__What you should do__
Copy out every line of the data where the word "Wurf" is found.
------------------------
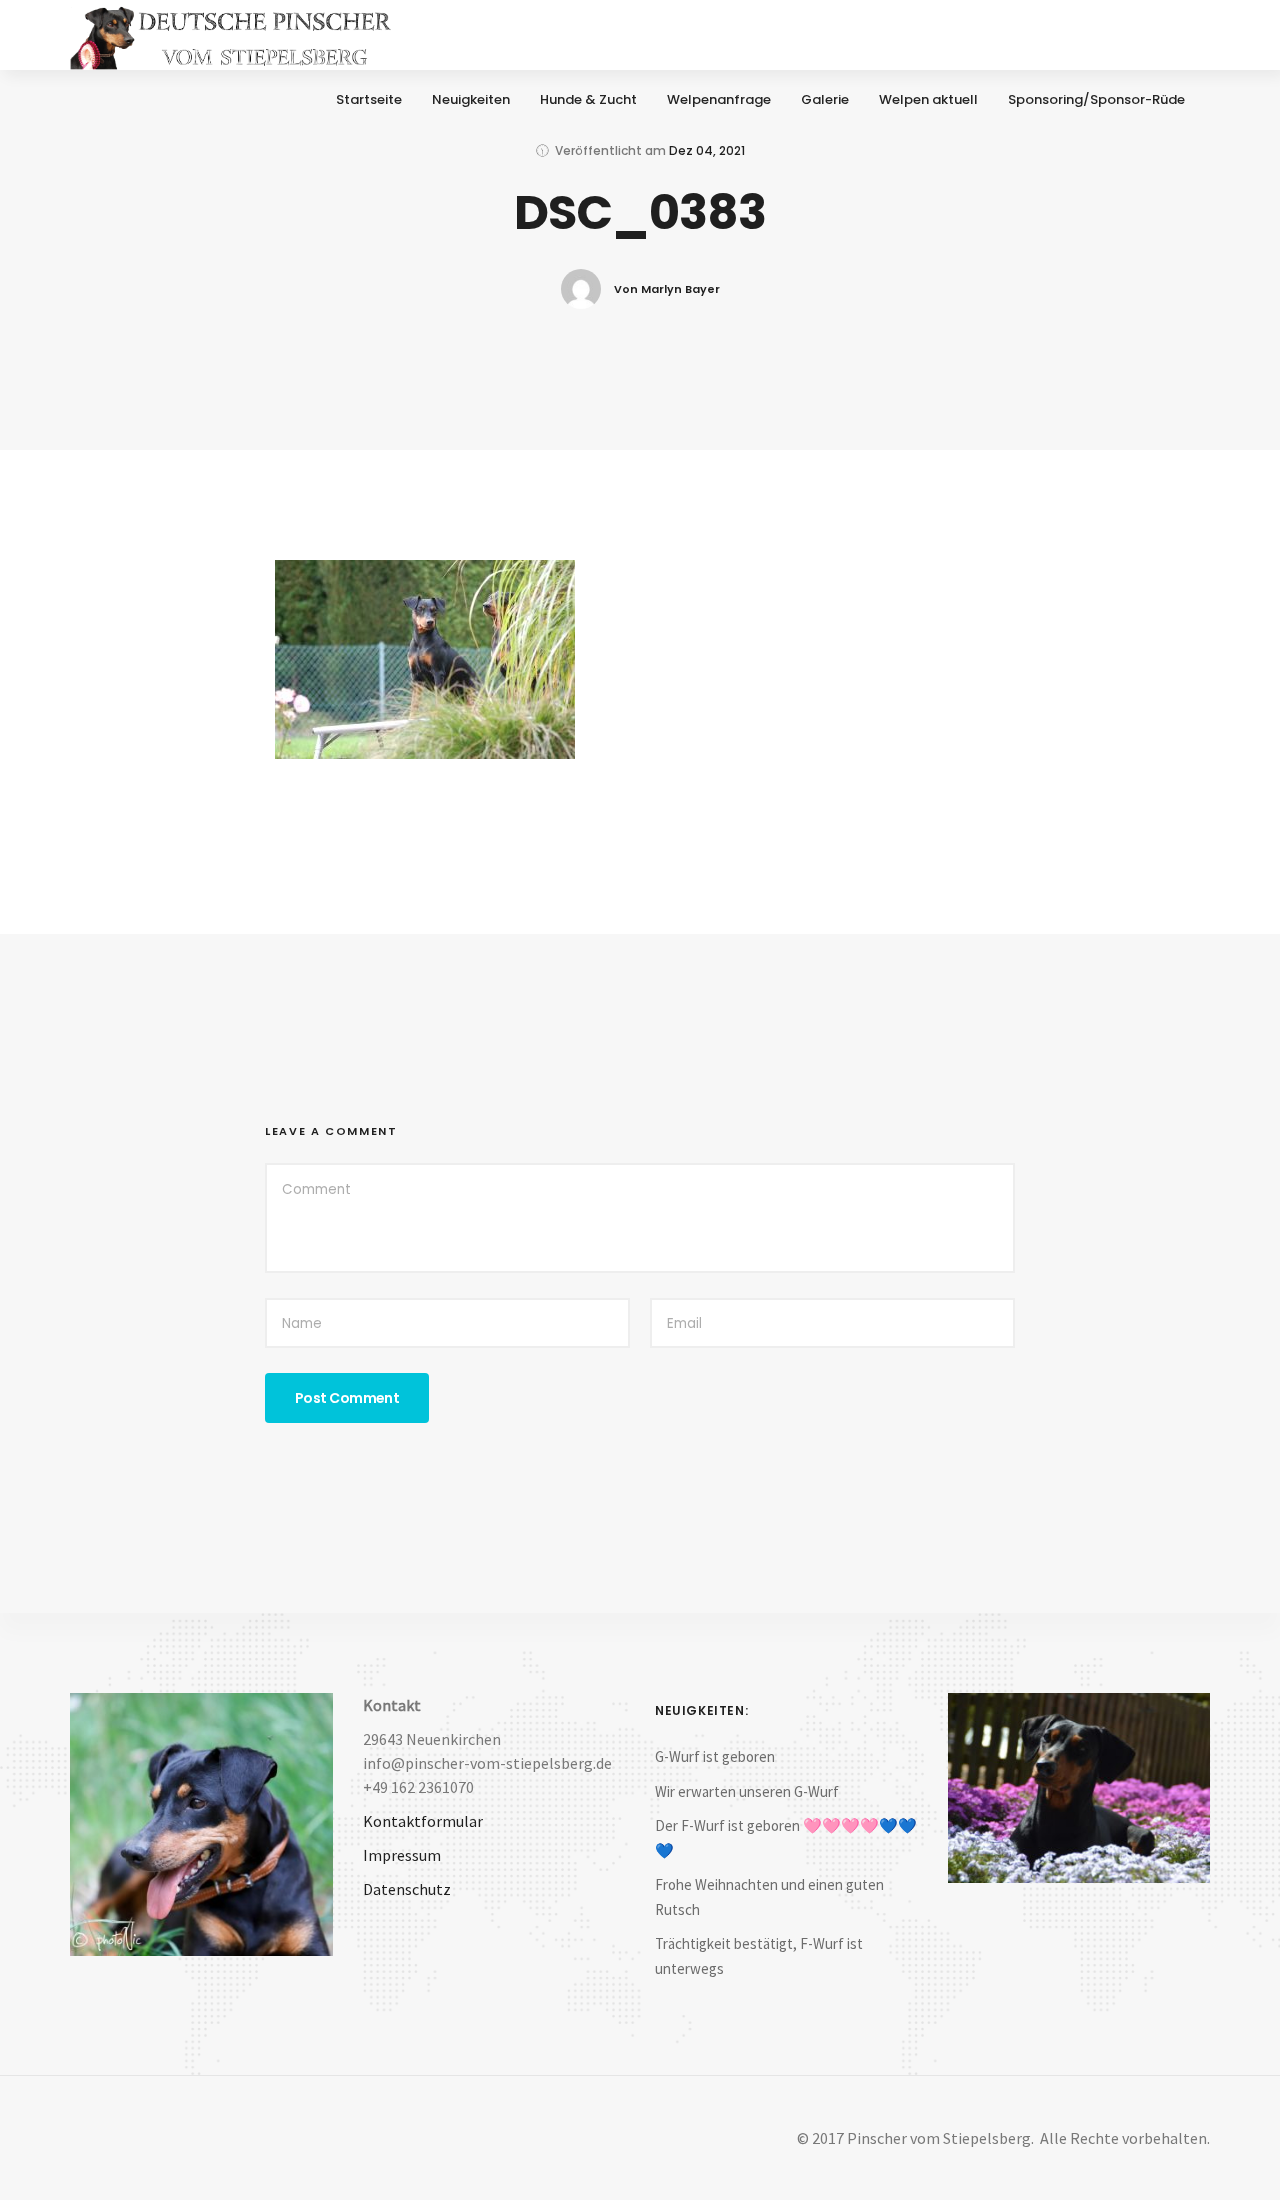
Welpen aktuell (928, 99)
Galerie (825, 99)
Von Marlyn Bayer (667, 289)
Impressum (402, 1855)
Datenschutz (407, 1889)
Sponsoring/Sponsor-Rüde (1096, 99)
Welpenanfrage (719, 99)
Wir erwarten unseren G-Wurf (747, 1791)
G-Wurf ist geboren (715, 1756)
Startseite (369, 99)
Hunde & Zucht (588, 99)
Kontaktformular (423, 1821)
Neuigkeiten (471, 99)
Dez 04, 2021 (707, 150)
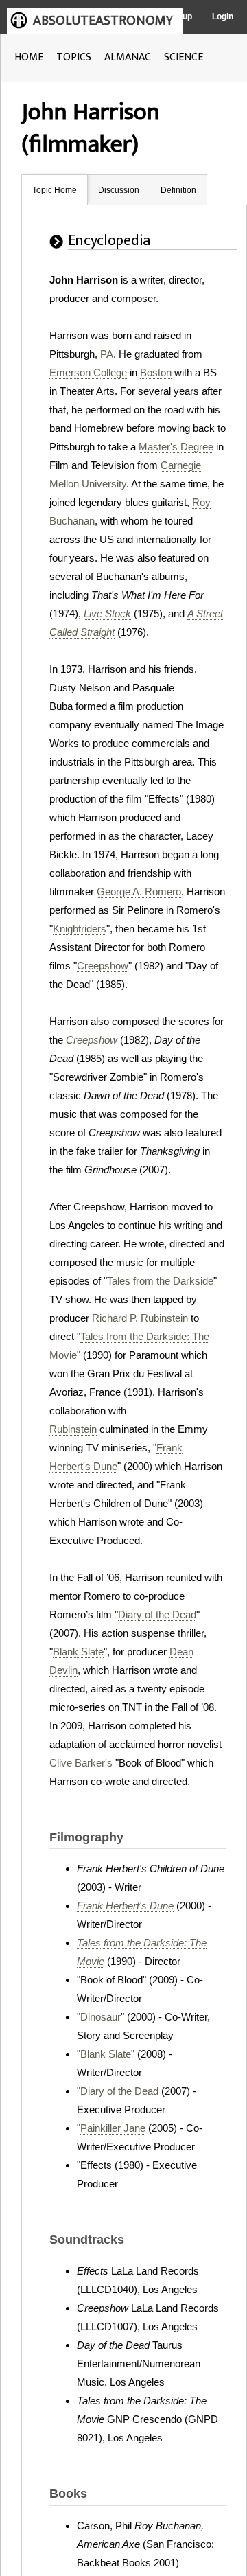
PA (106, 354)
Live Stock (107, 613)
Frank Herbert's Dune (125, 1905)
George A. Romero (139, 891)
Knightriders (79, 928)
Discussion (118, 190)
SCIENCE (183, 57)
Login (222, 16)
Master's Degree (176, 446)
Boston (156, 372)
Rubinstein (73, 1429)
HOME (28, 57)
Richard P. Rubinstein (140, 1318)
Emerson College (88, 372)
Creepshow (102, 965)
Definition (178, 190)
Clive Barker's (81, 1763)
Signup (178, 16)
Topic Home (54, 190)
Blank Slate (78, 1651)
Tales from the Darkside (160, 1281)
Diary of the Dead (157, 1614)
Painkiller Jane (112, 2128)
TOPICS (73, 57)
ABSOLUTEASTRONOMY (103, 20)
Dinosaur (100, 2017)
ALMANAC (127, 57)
------------------------
__Task response__
Wir erwarten unseren G-Wurf (747, 1791)
G-Wurf ist geboren (715, 1756)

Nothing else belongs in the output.